▸ PROBLEM REQUIREMENTS: Look at the entries below and restate word for word the lines from the first through the one that has "The width and height of the screenshot is (510, 328).".

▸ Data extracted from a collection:
'''

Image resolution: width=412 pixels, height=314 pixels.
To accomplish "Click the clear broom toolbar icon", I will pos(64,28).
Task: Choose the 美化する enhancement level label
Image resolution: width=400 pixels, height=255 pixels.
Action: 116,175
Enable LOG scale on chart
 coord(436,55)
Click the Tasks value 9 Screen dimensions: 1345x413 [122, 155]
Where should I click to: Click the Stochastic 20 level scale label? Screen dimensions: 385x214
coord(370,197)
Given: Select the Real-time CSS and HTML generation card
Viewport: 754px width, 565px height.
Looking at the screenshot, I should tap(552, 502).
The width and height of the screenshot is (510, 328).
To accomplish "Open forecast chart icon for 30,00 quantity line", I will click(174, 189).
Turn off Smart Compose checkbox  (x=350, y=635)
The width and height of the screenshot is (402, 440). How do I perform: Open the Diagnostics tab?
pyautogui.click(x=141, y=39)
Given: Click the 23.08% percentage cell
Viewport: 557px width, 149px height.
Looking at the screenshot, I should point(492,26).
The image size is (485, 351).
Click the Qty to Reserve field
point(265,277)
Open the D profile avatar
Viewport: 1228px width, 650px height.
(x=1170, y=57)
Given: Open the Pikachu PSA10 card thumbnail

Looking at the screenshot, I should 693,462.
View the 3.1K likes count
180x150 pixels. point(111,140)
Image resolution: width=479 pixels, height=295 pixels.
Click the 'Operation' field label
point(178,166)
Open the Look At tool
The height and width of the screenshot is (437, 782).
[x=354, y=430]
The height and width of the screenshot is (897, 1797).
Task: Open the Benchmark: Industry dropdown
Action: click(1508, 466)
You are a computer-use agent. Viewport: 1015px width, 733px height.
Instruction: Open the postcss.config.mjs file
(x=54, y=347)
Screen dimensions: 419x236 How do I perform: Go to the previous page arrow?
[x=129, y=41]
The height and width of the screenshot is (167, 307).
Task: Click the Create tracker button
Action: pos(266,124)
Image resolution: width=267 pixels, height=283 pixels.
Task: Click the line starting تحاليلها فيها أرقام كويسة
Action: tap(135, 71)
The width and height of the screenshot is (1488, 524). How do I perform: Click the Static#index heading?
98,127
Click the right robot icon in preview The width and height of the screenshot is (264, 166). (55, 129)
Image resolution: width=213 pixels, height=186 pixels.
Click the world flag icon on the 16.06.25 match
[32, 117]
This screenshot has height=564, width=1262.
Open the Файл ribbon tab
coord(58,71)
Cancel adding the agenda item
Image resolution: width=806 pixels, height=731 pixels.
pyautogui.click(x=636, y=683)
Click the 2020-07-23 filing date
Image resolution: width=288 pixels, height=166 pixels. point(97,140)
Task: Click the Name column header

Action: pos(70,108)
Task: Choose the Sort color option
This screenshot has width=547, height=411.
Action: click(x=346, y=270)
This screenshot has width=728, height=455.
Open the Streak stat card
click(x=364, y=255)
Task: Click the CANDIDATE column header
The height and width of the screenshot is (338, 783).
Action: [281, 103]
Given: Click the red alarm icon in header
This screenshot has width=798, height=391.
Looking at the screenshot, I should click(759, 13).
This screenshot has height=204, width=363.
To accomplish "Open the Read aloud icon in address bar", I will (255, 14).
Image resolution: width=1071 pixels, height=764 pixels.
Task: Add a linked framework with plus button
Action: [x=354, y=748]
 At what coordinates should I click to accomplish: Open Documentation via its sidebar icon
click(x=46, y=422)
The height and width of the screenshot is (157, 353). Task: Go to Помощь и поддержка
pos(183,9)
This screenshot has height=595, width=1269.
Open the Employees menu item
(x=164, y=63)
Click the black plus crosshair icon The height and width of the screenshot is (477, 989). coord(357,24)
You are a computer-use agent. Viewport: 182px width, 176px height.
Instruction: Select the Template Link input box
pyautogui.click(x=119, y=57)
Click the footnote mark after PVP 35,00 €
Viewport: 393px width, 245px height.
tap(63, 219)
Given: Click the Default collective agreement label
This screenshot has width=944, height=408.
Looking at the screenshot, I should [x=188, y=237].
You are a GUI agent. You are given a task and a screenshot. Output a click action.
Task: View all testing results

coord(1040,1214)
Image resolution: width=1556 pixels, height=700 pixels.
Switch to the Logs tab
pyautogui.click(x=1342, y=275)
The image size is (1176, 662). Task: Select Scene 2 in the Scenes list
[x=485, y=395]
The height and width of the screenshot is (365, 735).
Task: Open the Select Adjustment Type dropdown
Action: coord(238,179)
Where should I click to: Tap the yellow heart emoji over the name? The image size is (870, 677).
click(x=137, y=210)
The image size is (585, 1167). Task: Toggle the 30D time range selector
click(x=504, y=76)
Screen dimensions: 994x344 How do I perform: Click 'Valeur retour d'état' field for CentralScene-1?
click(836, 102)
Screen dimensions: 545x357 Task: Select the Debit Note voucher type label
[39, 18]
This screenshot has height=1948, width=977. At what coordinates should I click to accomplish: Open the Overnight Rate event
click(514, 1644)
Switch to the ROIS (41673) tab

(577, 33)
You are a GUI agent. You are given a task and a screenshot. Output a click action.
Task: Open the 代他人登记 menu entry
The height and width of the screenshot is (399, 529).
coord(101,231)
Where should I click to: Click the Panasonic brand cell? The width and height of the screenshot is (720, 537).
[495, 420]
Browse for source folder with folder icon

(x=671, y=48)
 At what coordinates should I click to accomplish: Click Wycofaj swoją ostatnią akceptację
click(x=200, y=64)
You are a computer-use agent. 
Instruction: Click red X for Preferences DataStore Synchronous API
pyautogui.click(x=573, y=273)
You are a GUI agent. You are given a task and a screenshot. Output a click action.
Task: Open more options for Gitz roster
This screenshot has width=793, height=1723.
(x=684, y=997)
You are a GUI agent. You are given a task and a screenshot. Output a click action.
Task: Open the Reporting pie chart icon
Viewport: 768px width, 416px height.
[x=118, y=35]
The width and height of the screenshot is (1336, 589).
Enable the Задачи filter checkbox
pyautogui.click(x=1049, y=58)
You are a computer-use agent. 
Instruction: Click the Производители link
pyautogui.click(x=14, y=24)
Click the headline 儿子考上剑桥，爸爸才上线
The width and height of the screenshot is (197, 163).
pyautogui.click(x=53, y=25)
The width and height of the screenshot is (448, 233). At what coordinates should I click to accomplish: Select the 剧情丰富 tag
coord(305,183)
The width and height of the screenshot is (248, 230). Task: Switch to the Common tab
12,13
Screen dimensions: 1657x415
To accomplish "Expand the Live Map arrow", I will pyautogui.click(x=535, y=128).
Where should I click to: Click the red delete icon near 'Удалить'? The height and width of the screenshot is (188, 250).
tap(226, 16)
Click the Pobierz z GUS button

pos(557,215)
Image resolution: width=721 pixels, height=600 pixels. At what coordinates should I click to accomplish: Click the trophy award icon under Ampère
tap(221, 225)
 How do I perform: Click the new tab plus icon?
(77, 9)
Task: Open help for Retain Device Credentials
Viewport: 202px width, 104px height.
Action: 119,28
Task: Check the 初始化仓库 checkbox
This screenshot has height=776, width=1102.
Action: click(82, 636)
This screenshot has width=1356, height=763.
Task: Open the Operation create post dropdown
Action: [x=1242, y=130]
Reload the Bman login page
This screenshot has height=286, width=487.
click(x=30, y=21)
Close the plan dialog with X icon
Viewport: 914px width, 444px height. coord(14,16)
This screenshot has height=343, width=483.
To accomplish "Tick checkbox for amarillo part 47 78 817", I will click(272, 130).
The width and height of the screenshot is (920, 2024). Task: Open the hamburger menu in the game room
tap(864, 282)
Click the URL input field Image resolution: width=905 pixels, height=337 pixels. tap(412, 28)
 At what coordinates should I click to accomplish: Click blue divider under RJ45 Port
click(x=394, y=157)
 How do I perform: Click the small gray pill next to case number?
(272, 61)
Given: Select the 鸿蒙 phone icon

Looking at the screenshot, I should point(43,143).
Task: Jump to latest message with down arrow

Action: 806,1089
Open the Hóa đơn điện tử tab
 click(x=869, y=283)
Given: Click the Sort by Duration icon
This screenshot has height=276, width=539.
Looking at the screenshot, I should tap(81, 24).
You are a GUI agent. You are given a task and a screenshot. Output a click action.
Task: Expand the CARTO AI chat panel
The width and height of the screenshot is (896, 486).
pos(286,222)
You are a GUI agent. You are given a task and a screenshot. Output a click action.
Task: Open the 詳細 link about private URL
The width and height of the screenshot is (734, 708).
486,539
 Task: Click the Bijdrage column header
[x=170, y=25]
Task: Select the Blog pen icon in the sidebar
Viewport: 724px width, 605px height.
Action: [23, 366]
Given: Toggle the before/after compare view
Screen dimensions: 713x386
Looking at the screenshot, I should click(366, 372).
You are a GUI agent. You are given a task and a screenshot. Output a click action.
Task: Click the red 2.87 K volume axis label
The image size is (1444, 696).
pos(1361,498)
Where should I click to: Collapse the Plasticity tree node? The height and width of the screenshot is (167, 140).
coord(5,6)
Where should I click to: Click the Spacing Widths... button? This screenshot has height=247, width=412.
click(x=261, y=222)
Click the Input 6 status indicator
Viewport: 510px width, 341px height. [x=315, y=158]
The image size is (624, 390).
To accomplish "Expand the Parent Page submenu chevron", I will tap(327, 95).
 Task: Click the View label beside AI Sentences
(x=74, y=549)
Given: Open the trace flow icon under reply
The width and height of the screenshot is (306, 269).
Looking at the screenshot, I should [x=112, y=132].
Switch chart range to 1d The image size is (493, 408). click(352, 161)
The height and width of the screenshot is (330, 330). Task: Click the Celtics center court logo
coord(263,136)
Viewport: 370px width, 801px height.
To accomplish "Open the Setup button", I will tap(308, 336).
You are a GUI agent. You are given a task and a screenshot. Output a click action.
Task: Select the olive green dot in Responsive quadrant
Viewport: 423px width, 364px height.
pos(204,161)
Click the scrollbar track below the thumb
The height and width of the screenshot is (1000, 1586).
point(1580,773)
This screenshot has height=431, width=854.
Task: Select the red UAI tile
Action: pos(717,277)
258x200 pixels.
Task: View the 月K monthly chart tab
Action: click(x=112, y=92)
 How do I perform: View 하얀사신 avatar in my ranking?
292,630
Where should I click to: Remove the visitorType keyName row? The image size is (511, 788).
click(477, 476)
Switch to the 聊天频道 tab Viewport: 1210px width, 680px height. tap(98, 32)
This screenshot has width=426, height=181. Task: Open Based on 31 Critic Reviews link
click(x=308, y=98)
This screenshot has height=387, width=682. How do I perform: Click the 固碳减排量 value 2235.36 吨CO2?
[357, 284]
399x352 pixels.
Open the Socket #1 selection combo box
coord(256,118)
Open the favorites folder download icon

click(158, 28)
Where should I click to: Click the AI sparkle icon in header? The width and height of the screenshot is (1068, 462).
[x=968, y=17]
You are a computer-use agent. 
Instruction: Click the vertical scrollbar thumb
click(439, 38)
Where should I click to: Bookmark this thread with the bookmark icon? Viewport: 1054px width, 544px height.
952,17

'''

▸ EXERCISE ANSWER:
Image resolution: width=412 pixels, height=314 pixels.
To accomplish "Click the clear broom toolbar icon", I will pos(64,28).
Task: Choose the 美化する enhancement level label
Image resolution: width=400 pixels, height=255 pixels.
Action: 116,175
Enable LOG scale on chart
 coord(436,55)
Click the Tasks value 9 Screen dimensions: 1345x413 [122, 155]
Where should I click to: Click the Stochastic 20 level scale label? Screen dimensions: 385x214
coord(370,197)
Given: Select the Real-time CSS and HTML generation card
Viewport: 754px width, 565px height.
Looking at the screenshot, I should tap(552, 502).
The width and height of the screenshot is (510, 328).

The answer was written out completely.